EXERCISE DIRECTIONS:
Lines of the data that contain the word "computer" are the ones to copy.

DATA SHOWN:
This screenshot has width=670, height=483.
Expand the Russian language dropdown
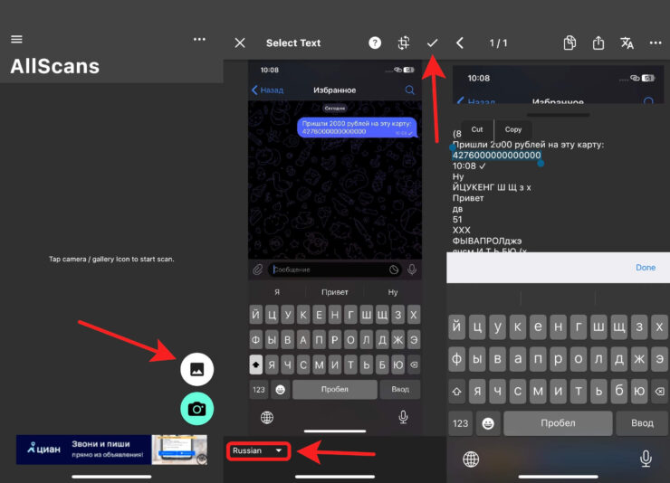259,450
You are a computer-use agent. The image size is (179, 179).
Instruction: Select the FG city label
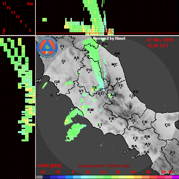click(168, 125)
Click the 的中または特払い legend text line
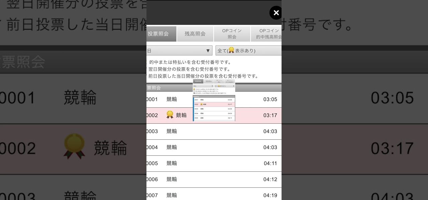The image size is (428, 200). tap(190, 62)
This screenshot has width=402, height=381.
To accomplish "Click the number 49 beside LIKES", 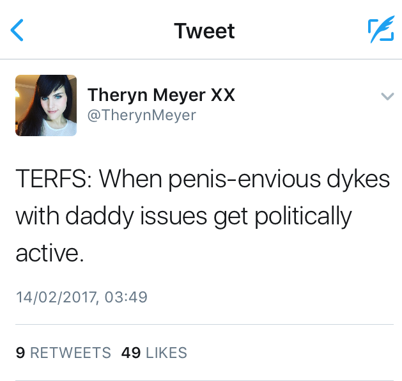I will pos(130,352).
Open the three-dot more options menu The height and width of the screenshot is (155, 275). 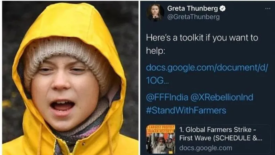point(268,8)
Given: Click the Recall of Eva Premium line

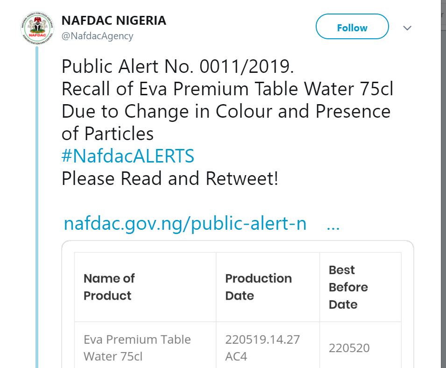Looking at the screenshot, I should click(227, 89).
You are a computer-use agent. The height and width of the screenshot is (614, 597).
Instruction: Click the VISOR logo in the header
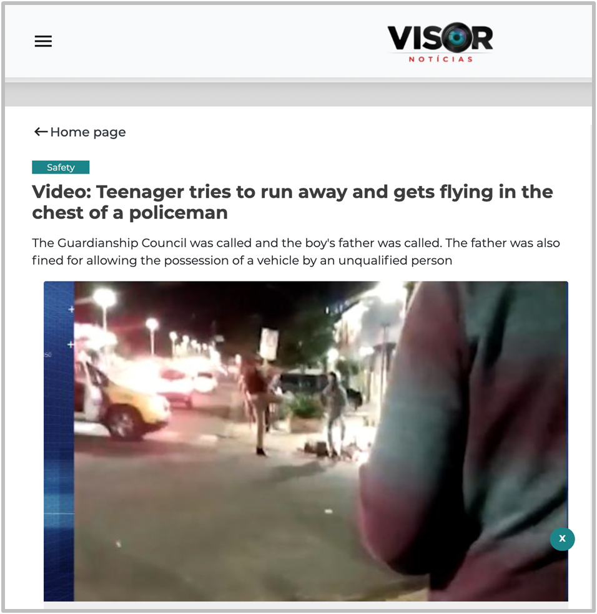[x=440, y=42]
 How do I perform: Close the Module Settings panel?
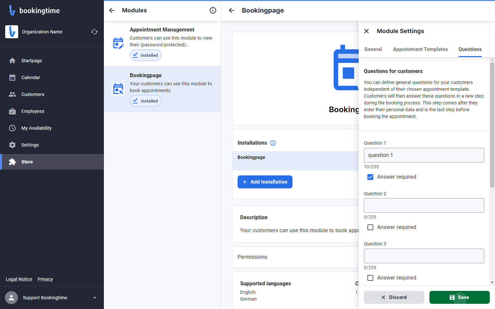pyautogui.click(x=366, y=31)
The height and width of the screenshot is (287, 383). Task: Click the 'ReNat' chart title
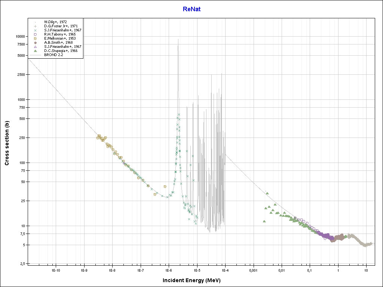coord(192,9)
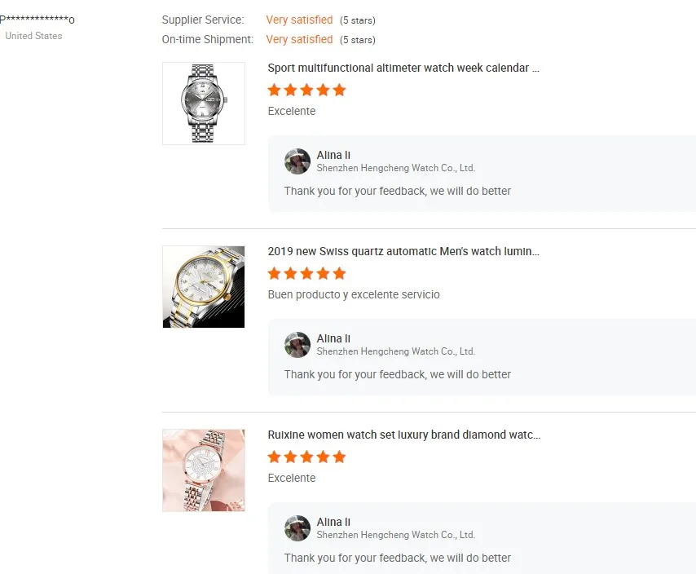Click five-star rating under Swiss quartz watch

pyautogui.click(x=306, y=273)
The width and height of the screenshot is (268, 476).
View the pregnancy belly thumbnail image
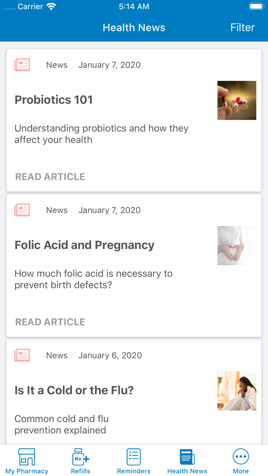237,246
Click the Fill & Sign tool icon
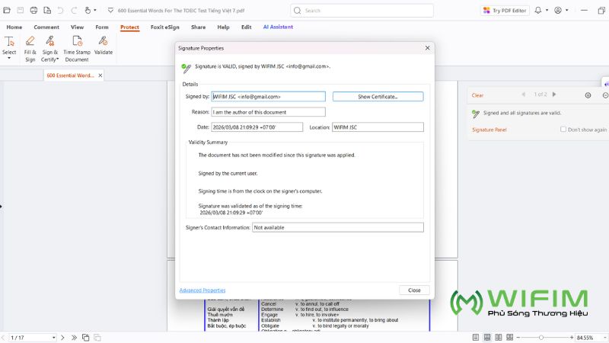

EXERCISE ANSWER:
You are a computer-use agent. The image size is (179, 179).
You are a computer-use agent. The height and width of the screenshot is (614, 597).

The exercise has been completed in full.